This isn’t the first time that I’ve learned about someone famous only after he died.
Living under a rock, as I often feel I do, I meet many creative people in their own obituaries.
Alas.
Alas, Another
David Foster Wallace died in recent days.
As the New York arts critic, Richard B. Woodward, writes this weekend in The Wall Street Journal:
The news that Mr. Wallace’s obvious brilliance could not save him from
himself — he committed suicide last weekend at the age of 46 — has
stunned the legions of readers he awed and entertained. If wealth of
talent, steady productivity (eight books of fiction and nonfiction), a
MacArthur grant, and adulation from fans, critics and peers are not
enough to make life’s isolation bearable, what hope is there for the
rest of us scribblers?
Here’s the obituary from The New York Times.
I’m all too new to Wallace’s writings.
Today I heard his writing aloud from my friends and from my own mouth as Available Light [Theatre] offered a memorial reading of his work at Independents’ Day. (What a joy to work alongside such talent in a public reading.)
At the closing of today’s memorial reading, Matt Slaybaugh read these words, excerpted from Wallace’s 2005 commencement speech at Kenyon College:
In the day-to-day trenches of adult life, there is actually no such
thing as atheism. There is no such thing as not worshipping. Everybody
worships. The only choice we get is what to worship. And an
outstanding reason for choosing some sort of God or spiritual-type
thing to worship — be it J.C. or Allah, be it Yahweh or the Wiccan
mother-goddess or the Four Noble Truths or some infrangible set of
ethical principles — is that pretty much anything else you worship
will eat you alive. If you worship money and things — if they are
where you tap real meaning in life — then you will never have enough.

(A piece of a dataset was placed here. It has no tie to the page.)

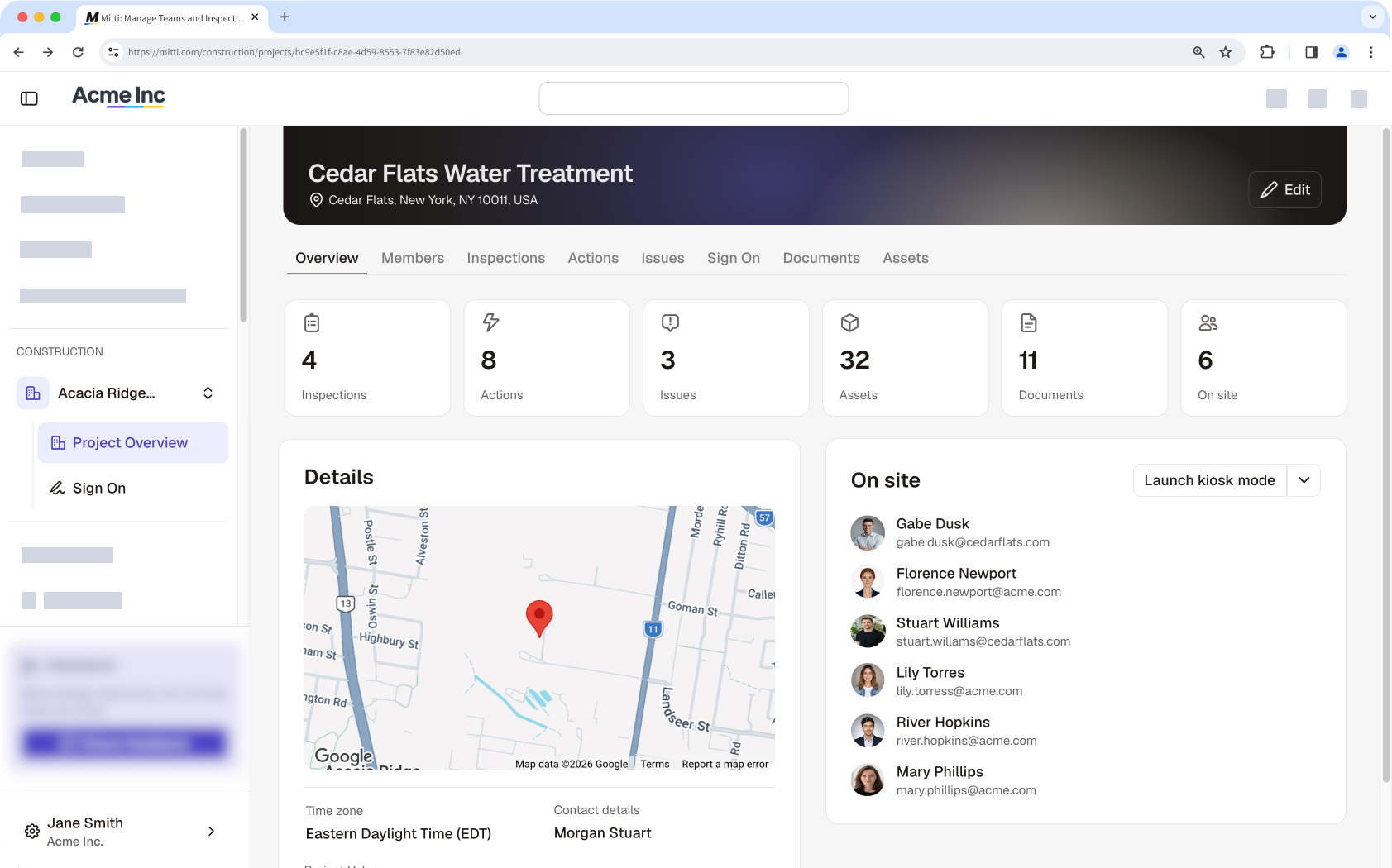The width and height of the screenshot is (1392, 868).
Task: Switch to the Inspections tab
Action: (x=506, y=258)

Never feel you have enough. It’s the truth. Worship your own body and
beauty and sexual allure and you will always feel ugly, and when time
and age start showing, you will die a million deaths before they
finally plant you. On one level, we all know this stuff already — it’s
been codified as myths, proverbs, clichés, bromides, epigrams,
parables: the skeleton of every great story. The trick is keeping the
truth up-front in daily consciousness. Worship power — you will feel
weak and afraid, and you will need ever more power over others to keep
the fear at bay. Worship your intellect, being seen as smart — you
will end up feeling stupid, a fraud, always on the verge of being found
out. And so on.Look, the insidious thing about these forms of worship is not that they’re evil or sinful; it is that they are unconscious. They
are default-settings. They’re the kind of worship you just gradually
slip into, day after day, getting more and more selective about what
you see and how you measure value without ever being fully aware that
that’s what you’re doing. And the world will not discourage you from
operating on your default-settings, because the world of men and money
and power hums along quite nicely on the fuel of fear and contempt and
frustration and craving and the worship of self. Our own present
culture has harnessed these forces in ways that have yielded
extraordinary wealth and comfort and personal freedom. The freedom to
be lords of our own tiny skull-sized kingdoms, alone at the center of
all creation. This kind of freedom has much to recommend it. But of
course there are all different kinds of freedom, and the kind that is
most precious you will not hear much talked about in the great outside
world of winning and achieving and displaying. The really important
kind of freedom involves attention, and awareness, and discipline, and
effort, and being able truly to care about other people and to
sacrifice for them, over and over, in myriad petty little unsexy ways,
every day. That is real freedom. The alternative is unconsciousness,
the default-setting, the "rat race" — the constant gnawing sense of
having had and lost some infinite thing.I know that this stuff probably doesn’t sound fun and breezy or
grandly inspirational. What it is, so far as I can see, is the truth
with a whole lot of rhetorical bullshit pared away. Obviously, you can
think of it whatever you wish. But please don’t dismiss it as some
finger-wagging Dr. Laura sermon. None of this is about morality, or
religion, or dogma, or big fancy questions of life after death. The
capital-T Truth is about life before death. It is about
making it to 30, or maybe 50, without wanting to shoot yourself in the
head. It is about simple awareness — awareness of what is so real and
essential, so hidden in plain sight all around us, that we have to keep
reminding ourselves, over and over: "This is water, this is water."It is unimaginably hard to do this, to stay conscious and alive, day in and day out.
His Words Ring So Clearly
As I enter the traditional Days of Awe, I am struck by Wallace’s words: "Worship your intellect, being seen as smart — you
will end up feeling stupid, a fraud, always on the verge of being found
out."
What a loss. Onward, we must scribble.